Beide waren ungewöhnlich freie und unabhängige Persönlichkeiten, die auf ganz unterschiedliche Weise gegen die Konventionen rebellierten und mit unglaublicher Energie für ihre Träume kämpften. Wahrscheinlich haben das beide mit ihrem frühen Tod bezahlt. Die Biographien der beiden klingen unglaublich. Hätte Vargas Llosa sie erfunden, würde man wohl denken, solche Lebensläufe sind eher unwahrscheinlich und ein bisschen dick aufgetragen.
Wer würde glauben, dass ein sehr beflissener, erfolgreicher Börsenmakler, der mit Frau und Kindern im Wohlstand lebt, sich fast ohne Vorwarnung zum besessenen und fast mittellosen Maler und Bildhauer wandelt, der mit seiner Kunst bis zu seinem Lebensende als Wilder unter Wilden leben wollte und das auch konsequent umgesetzt hat. Und das obwohl er zuvor keinerlei Ambitionen zum Künstlerischen gezeigt haben soll, sich nicht die Bohne für Galerien und Museen interessiert hat.

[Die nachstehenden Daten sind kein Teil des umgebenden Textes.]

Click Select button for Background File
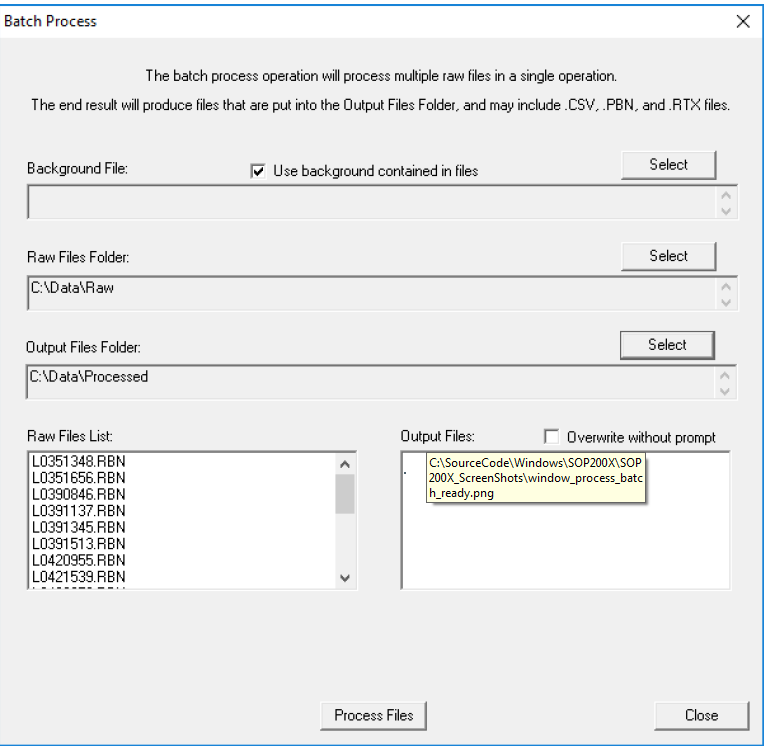point(668,165)
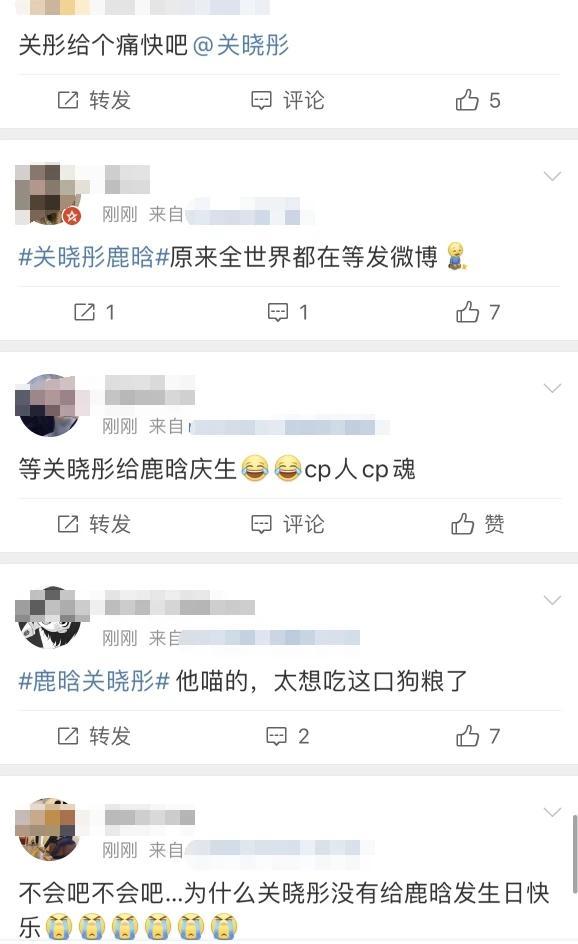Repost the cp人cp魂 post
Viewport: 578px width, 944px height.
pyautogui.click(x=94, y=524)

Und wie Flora Tristan mit ihren Kindern jahrelang um die halbe Welt geflüchtet ist, um ihrem hasserfüllten Ehemann zu entkommen, und trotzdem später die Kraft fand, sich unermüdlich für eine Arbeiterunion und für Frauen einzusetzen und sich dabei auch allein in die elendesten Ecken der Industriestädte traute, um sich ein klares Bild der Lage machen zu können, all das liest sich atemberaubend. Sie tat dies übrigens mit einer (operativ nicht zu entfernenden) Kugel im Leib, die ihr der gewalttätige Ehemann verpasste. Zuvor hatte er schon mehrmals seine Kinder entführt und seine Tochter sexuell missbraucht, was ihm vor Gericht nie zum Nachteil gereichte. Eher beanstandeten die Gerichte den Ungehorsam seiner Frau. Erst der Mordanschlag brachte ihn endgültig ins Gefängnis.
Man bekommt am Rande auch einen Eindruck über gesellschaftliche Verhältnisse in Europa (und Peru), die damalige Kunst und die sozialen Bewegungen. Ein tolles Buch!